There has always been a secret connection between Croatia and Austria, especially Carinthia. Throughout their tumultuous history, Croats have been ruled, among others, by Austrians, and have always looked up to Austria as the example of a well-organized country where people are decent and fair and everything is always done by the rules and by the book.
However, a look below the surface of the peaceful Carinthian day-to-day life takes us to the dark dimension of this relationship. Already in the 1980s, Croatians (then living in Yugoslavia) frequented Carinthia quite often to shop for groceries, technical products, and even cars. “I’ve always enjoyed our secret shop trips to Austria. Coming back to Rijeka and having Jens and being dressed following newest trends then was cool thing to do” said Darinka, today housewife living in Rijeka. The Yugoslav authorities tolerated that often stating that such actions contribute to using the capitalist system of the West to the profit of Yugoslavia. “My family was wealthy for those circumstances, but we were always hiding how much our father earned besides having his regular job” said Darinka.

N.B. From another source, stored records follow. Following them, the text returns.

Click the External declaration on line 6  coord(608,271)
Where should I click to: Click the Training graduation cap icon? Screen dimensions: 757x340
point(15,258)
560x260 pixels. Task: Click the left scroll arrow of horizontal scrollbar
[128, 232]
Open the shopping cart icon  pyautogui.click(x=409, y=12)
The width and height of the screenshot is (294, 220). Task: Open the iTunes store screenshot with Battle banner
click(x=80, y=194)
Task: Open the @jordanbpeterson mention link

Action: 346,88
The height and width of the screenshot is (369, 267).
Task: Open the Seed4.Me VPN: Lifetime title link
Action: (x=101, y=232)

A widely known secret at that time was that persons who didn’t trust Yugoslav banks and didn’t want the origin of their money questioned, went to Carinthia, where banks didn’t ask any questions and allowed foreigners to open the so-called secret accounts even if they didn’t reside in Austria. They didn’t ask any questions and Croats from Yugoslavia were more than happy to try to cheat their national state out of its taxes and entrust their money to someone they perceived as safe and stable. This also shows how even at that time the level of trust in national banking system and institutions in Yugoslavia was low.
When the Homeland War started in 1991, all the countries of ex-Yugoslavia were prohibited from importing weapons legally. Since Croatia needed weapons to defend itself and its citizens, the Government needed to find the way to purchase weapons in the black market. “The logical thing to do, considering the already good relations and established practice in Austrian banks, and especially in Carinthia, was to use that channel for transfers of money to be used to purchase weapons” said a confidential source.
The investigations on corruption on the highest levels in Croatia and the access to money that Croatian diaspora was sending in the 1990s to help the country defend itself, revealed that the accounts where that money has been deposited in that period were the Bawag banks in Carinthia as well as Hypo Alpe Adria Bank, a small regional bank at that time. Since the investigations conducted in Croatia lately revealed that only a few people whom the President of Croatia in the war period, Mr. Franjo Tuđman, trusted has access to those accounts, and since the investigations revealed that there was also money raised in Croatia by selling various real estate owned by the State that was transferred to those accounts. “It was clear that large sums of money have been involved” said source. Neither of the ongoing investigations revealed what really happened to the money and how it was spent, but one implication became clear in the process – during that period – small regional Austrian banks such as Hypo Alpe Adria bank started their expansion in the ex-Yugoslav countries and until the beginning of year 2000 quickly grew into some of the most influential banks in those markets.
One finds it easy to argue that this dark side the relationship has been used in relations with the highest authorities in Croatia to further the official Austrian policy of expansion of Austrian business and political influence into the countries of ex-Yugoslavia.
After the death of Jorg Heider in Austria, the story began to take shape. As Austrian newspaper from that period often quite, The Hypo Group Alpe Adria more or less acted as Jörg Haider’s house bank. The investigations initiated in Austria quickly revealed that this bank laundered more than 710 million euros in Croatia. “It needs to be taken into account that the Bank operated in Croatia with good connections with the political authorities, and were using the fact that after the war there were very few foreign investors willing to invest money in Croatia and local authorities were keen to attract some finance.” said confidential source. In that context, and in the country where corruption was something normal, the Bank was able to profit from the situation as it was at that time.
However, the beginning of the end and the beginning of the revelations of the dark side of this peaceful Austrian region was Croatia’s accession to the EU and the fact that it was the European Union who forced Croatia to deal with cases such as the one just discussed to prove that there are no untouchables when it comes to corruption.
Moreover, all that happened changed our perception of Austria as the country we can trust. In views of many they have double standards – especially in young democracies like Croatia – here they dared to do what they would have never dared in Austria. It seems that this dark side reveals the ambitions to rule this part of the world again – today via modern tools of rule – finance and economics.